++++ Extract provided ++++
Book flow → coverage check. The bread and butter.
NJ FamilyCare / carrier (SW's top)
"nj familycare therapy" · "horizon bcbs mental health" · "therapist that take amerihealth"
Own ad group per carrier — SW's biggest converter; extend to PRE.
Commercial payers (SW ahead)
"united healthcare mental health" · "therapy covered by aetna" · "therapist that takes horizon"
Pair with "know your copay" copy — diversifies beyond Medicaid.
Condition + coverage
"couples therapy medicaid" · "family counselling near me" · "medication management near me"
Tailored ad copy per service line.
Competitor coverage
"does betterhelp accept medicaid"
We win — BetterHelp doesn't take Medicaid, we do.
Brand (both leak)
"positive reset…" · "serenium wellness…"
Separate, cheap brand campaigns (move #2).
Exclude (negatives)
"how to get medicaid" · "free anger management classes" · "stress therapy" (weak)
Negatives / pause.
To take the keyword work further
Link SEMrush (API or MCP) and I'll add real search volumes, CPC benchmarks, and the competitor gap — what BetterHelp / Talkspace / local NJ clinics rank + bid on that we don't, per brand.
++++
Repeat word for word the stretch of the ad keyword notes from "NJ FamilyCare /" through "extend to PRE.".
++++ Extracted data ++++
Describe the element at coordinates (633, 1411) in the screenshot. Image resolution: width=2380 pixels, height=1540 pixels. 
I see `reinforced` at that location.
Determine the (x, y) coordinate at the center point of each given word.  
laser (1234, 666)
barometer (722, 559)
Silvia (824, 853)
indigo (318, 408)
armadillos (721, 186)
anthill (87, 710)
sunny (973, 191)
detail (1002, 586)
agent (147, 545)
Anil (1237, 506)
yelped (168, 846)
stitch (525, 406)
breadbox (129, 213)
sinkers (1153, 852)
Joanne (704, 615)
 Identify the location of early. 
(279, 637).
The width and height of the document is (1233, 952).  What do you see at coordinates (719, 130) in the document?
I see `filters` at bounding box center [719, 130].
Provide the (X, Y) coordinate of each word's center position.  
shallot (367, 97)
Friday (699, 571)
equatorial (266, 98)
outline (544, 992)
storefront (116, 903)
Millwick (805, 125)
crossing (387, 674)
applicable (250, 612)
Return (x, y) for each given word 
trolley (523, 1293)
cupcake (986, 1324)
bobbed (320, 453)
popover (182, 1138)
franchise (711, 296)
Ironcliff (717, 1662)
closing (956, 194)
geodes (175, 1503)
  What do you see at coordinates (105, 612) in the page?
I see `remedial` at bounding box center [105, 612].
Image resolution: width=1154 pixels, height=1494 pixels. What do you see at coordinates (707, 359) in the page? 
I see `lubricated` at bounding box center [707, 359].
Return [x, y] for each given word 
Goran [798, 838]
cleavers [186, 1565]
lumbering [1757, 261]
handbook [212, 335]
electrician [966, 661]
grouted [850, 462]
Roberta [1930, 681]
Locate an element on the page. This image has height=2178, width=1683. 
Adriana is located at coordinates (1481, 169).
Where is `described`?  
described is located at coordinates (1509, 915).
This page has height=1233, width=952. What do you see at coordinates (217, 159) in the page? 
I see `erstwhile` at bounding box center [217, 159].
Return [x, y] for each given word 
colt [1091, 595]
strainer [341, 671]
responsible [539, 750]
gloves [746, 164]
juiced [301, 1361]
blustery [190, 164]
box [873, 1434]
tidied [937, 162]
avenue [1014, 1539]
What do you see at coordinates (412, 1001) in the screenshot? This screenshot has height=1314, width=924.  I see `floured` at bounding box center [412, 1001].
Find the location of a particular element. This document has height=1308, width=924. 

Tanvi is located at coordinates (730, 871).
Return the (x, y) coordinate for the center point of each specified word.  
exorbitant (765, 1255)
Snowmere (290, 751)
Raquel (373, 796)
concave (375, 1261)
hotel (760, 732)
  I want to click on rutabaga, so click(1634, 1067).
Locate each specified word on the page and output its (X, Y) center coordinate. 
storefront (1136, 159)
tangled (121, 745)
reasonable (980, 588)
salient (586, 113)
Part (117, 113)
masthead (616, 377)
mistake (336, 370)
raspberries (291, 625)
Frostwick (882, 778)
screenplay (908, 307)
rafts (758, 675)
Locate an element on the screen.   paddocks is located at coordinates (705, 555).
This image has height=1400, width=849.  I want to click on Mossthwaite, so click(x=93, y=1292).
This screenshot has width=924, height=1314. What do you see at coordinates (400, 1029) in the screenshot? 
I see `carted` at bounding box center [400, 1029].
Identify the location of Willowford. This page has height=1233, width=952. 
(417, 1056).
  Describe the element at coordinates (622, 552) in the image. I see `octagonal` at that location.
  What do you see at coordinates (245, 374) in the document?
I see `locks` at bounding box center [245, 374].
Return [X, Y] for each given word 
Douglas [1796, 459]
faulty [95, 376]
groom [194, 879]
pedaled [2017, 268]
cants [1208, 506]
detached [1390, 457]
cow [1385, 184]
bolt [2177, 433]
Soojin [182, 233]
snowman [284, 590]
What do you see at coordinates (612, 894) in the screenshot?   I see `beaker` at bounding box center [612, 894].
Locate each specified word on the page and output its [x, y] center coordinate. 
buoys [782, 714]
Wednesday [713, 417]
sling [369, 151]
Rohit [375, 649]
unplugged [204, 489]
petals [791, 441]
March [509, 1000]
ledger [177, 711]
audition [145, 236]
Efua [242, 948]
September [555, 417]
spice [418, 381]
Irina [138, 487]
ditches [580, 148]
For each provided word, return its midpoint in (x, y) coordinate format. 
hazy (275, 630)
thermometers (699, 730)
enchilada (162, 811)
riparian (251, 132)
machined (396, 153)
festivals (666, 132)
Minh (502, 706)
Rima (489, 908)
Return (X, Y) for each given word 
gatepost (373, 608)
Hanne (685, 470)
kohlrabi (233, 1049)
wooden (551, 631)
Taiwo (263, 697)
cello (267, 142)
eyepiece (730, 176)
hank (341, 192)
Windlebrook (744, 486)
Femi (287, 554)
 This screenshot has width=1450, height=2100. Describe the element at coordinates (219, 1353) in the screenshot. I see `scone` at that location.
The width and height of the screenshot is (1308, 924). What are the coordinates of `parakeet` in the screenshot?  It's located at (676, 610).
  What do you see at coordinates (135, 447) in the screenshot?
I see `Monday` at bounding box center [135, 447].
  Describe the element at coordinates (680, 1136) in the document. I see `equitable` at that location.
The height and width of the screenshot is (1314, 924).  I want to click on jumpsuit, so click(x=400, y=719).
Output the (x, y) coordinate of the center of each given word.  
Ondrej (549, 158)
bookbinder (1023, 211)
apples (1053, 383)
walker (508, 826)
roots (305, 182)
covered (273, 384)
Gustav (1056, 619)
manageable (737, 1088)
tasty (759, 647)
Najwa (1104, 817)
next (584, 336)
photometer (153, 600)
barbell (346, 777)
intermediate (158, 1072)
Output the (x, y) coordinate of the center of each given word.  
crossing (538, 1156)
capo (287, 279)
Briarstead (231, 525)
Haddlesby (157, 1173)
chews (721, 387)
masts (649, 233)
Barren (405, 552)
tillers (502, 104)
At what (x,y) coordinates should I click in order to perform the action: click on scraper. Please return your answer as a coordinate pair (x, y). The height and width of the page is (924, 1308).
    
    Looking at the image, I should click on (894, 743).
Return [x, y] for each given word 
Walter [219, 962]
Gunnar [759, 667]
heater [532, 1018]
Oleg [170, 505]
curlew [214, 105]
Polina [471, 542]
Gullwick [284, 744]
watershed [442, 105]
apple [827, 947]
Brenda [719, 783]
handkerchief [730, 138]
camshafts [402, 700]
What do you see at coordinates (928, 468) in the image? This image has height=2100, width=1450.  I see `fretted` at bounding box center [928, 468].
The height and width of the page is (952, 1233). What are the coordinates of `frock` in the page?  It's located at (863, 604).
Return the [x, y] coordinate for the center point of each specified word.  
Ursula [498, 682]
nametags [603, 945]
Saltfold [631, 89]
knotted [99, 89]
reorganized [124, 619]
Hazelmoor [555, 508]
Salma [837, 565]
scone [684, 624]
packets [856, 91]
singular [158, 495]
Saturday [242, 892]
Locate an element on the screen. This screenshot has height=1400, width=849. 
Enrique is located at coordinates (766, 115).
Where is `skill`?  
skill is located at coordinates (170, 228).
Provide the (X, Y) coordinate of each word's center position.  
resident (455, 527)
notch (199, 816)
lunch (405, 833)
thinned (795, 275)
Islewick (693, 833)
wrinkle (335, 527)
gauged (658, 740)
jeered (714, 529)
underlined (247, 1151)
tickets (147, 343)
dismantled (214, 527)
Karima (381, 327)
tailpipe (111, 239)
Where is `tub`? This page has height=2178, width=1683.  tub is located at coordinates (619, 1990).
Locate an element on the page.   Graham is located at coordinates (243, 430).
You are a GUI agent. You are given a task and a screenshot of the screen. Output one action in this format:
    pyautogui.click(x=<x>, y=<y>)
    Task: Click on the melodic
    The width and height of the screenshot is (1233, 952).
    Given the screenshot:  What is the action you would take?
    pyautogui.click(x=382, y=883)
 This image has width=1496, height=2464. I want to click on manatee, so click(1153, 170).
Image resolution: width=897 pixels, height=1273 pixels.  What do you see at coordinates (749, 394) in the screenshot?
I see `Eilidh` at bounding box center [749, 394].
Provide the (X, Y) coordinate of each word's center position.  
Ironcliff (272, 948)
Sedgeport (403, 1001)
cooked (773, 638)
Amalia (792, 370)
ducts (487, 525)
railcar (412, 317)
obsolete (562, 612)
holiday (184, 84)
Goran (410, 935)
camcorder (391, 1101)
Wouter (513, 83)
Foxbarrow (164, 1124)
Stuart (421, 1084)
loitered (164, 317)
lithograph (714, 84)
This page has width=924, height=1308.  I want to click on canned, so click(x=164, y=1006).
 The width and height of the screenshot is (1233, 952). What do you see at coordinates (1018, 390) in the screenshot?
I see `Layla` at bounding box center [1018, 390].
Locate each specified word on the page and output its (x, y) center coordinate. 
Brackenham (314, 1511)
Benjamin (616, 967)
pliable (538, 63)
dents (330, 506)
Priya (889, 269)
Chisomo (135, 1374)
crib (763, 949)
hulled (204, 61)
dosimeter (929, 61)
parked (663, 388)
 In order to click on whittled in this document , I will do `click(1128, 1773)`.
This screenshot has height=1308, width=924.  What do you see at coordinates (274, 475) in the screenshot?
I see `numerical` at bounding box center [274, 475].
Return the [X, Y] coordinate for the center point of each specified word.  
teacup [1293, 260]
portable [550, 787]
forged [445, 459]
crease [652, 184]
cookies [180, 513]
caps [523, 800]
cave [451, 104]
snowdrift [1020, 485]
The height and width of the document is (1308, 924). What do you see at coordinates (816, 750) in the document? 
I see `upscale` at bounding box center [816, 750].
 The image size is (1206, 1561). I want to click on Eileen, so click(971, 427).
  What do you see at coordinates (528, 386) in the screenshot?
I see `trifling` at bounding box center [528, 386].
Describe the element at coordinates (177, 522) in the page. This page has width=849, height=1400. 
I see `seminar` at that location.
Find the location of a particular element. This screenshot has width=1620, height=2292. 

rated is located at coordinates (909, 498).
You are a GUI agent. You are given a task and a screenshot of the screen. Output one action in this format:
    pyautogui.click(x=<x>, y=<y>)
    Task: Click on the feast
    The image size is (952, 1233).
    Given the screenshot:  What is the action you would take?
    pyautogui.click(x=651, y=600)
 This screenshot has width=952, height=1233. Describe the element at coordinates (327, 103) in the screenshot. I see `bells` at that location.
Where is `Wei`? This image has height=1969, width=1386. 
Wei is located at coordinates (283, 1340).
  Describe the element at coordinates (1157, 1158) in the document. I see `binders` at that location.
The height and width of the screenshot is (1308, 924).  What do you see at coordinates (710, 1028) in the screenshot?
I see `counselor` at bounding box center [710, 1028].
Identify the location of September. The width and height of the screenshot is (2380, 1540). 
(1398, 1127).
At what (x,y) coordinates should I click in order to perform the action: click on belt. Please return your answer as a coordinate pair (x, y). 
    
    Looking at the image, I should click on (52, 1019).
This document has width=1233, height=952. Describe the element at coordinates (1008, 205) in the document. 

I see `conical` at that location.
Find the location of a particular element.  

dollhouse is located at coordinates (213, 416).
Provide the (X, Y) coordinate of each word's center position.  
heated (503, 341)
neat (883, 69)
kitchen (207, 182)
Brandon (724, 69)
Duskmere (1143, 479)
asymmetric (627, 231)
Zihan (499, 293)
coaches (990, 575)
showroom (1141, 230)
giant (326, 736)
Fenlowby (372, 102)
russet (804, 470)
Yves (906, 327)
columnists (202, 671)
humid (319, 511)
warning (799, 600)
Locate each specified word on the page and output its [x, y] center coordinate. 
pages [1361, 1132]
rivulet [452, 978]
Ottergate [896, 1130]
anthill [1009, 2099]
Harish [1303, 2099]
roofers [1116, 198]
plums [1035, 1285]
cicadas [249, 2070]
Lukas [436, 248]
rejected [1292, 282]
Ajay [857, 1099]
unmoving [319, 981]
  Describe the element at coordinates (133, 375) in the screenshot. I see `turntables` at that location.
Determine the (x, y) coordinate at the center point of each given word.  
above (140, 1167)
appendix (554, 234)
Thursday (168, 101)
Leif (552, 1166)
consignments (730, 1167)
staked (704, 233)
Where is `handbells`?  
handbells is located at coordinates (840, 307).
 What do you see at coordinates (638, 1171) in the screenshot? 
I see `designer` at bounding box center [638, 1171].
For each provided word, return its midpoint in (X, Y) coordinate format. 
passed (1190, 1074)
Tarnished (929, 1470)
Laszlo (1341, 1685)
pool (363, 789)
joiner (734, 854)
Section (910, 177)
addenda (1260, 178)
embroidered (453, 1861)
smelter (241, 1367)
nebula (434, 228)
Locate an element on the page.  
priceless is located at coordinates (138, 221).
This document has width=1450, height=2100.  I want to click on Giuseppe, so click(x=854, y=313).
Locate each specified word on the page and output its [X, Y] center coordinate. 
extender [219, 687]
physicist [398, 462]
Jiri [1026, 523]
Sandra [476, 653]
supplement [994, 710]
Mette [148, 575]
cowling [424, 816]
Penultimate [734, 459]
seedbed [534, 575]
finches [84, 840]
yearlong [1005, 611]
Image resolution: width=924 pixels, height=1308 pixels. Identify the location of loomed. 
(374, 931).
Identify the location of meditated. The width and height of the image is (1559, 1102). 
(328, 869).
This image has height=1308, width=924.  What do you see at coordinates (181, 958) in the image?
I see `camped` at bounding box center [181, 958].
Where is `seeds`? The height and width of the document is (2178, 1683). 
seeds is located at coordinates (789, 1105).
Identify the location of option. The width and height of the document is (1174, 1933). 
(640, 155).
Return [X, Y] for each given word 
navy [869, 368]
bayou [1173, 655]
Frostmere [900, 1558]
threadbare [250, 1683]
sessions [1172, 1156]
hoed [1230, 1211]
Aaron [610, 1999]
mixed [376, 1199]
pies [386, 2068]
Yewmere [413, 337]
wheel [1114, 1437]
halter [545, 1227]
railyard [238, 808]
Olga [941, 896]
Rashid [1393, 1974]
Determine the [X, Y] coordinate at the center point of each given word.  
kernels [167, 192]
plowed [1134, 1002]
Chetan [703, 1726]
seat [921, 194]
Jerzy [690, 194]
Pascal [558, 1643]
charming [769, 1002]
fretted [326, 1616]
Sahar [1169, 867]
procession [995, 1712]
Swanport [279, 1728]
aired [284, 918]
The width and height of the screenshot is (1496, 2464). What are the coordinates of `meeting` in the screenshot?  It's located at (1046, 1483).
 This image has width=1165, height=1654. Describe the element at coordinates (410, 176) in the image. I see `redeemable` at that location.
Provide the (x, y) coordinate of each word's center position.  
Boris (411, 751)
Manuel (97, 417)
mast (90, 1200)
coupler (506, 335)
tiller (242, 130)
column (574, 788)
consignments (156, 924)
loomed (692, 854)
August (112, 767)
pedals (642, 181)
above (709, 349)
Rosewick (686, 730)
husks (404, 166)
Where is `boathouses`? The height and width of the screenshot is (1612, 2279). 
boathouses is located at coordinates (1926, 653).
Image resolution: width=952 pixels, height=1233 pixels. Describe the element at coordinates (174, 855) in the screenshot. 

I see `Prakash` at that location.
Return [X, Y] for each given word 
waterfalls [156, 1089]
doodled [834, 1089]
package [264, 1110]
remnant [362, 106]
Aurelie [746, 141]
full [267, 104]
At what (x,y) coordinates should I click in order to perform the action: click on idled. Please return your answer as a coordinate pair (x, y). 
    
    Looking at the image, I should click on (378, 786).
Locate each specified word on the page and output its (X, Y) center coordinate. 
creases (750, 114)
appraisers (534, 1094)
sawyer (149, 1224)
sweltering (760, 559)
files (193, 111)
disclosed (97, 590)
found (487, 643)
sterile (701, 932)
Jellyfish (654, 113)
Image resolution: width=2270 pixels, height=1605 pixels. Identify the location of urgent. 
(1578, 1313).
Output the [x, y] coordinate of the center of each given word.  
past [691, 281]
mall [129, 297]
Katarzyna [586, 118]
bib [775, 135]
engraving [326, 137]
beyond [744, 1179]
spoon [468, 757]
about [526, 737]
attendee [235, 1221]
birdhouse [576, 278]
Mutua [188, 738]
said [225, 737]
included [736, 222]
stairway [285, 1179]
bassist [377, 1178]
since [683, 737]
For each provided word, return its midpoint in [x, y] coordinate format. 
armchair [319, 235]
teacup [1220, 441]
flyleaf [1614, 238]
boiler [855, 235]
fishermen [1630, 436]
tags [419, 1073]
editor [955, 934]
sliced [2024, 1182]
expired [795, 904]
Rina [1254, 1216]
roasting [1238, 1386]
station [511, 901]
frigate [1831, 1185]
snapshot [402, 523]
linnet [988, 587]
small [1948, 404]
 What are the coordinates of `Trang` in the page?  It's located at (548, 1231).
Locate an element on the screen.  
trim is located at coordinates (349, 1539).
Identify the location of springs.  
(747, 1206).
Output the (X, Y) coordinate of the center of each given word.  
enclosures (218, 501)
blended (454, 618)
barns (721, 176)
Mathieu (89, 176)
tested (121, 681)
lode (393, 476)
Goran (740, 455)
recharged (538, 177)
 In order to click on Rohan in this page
++++
- _Solved problem_
NJ FamilyCare / carrier (SW's top)
"nj familycare therapy" · "horizon bcbs mental health" · "therapist that take amerihealth"
Own ad group per carrier — SW's biggest converter; extend to PRE.